Thomas Fergus Stewart 1910 – 1972 was on the Board of Management of the Glasgow Homeopathic Hospital, and (his wife?) Elizabeth Somerville Stewart 1913 – 1972, who was also a homeopath, both died in the Staines plane crash in 1972.
Homeopaths and homeopathic supporters Isabel Campbell, Dudley Wooton Everitt, Marjorie Golomb, (Sisters) Kawther Theresa Kandalla and Ludi Marylone Kandalla, Sergei William Kadleigh, Mary Stevenson, Joan Mackover, John Robertson Raeside, and Elizabeth Sharp Hawthorn 1918-1972, also died in that fatal crash.
One hundred and eighteen people were killed last night in the worst air disaster in Britain. They died when a BEA Trident airliner ploughed into waste ground only a few yards from the Staines bypass on the outskirts of Heathrow Airport-London.
There were no survivors when the plane crashed, less than four minutes after taking off for Brussels. Its wheels had been retracted and the plane was climbing when it suddenly dropped, skimming over high-tension power lines and across the tops of cars before crashing on its underside.

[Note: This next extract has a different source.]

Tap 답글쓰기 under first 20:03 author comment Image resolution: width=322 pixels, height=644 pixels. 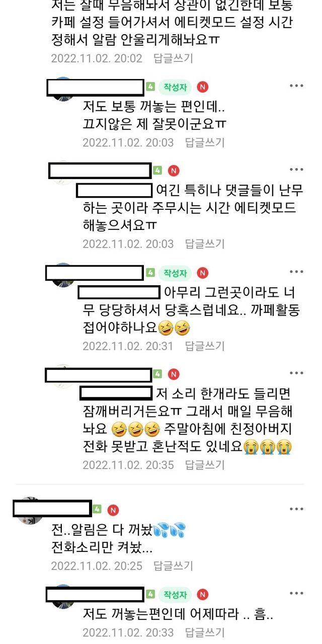[205, 142]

The impact broke the plane’s spine, ripping off the tail section and sending it spinning through the air. The fuselage slewed across the muddy field and hit a line of trees on the edge of a reservoir.
The plane had hit an incredibly small space – a field no more than 100 yards wide. The way in which it crashed suggested that it might have lost virtually all power; it came almost straight down, missing houses on either side of the field.
A stall, from which the pilot would need a lot of height to recover even if it were not of the dangerous “deep” variety, would have the same effect….
Thirty four Britons were killed in the crash, including the crew. There were 29 passengers from the United States, 29 Belgians, 12 Irish, four South African, three Canadian, one Thai, two Jamaicans, one Latin American, one Indian, one French Afrique, and one Nigerian. There were between 25 and 30 women passengers, as well as two or three children.
The Department of Trade and Industry said the pilot’s last message to ground control came two minutes after take-off. It said “Up to 60? which the DTI said, “Is quite a normal message.” It means the pilot was climbing to a level of 6,000 feet.”
After the crash, wreckage was scattered for a radius if almost four hundred yards around the shattered fuselage. The hundreds of workers struggling in clinging mud and a steady drizzle to cut their way into the buckled remains of the plane were hampered through the night by hundreds of sight-seers flocking towards the area.
Mr. Cranley Onslow, Parliamentary Under Secretary for Aerospace, who went to the scene, said “callous” sight-seers were hampering the rescue workers. Two hours after the crash, all roads in the area were jammed by traffic.
The Trident, on flight BE 548 and code named G-ARPI, left Heathrow at 5.02pm with 109 passengers and nine crew members. By 5.06pm, it had crashed.
A man who had been driving along the A30 told police: “The plane just came whizzing in, along the road. You could have reached up and touched it.”
Heathrow aircraft control sounded the full scale disaster alert, and all airport emergency appliances, together with all available fire engines, ambulances, and police patrol cars for eight miles around sped to the scene. Nine hospitals in the area prepared to receive casualties, and doctors were brought in for emergency duty. In the event, they were not needed.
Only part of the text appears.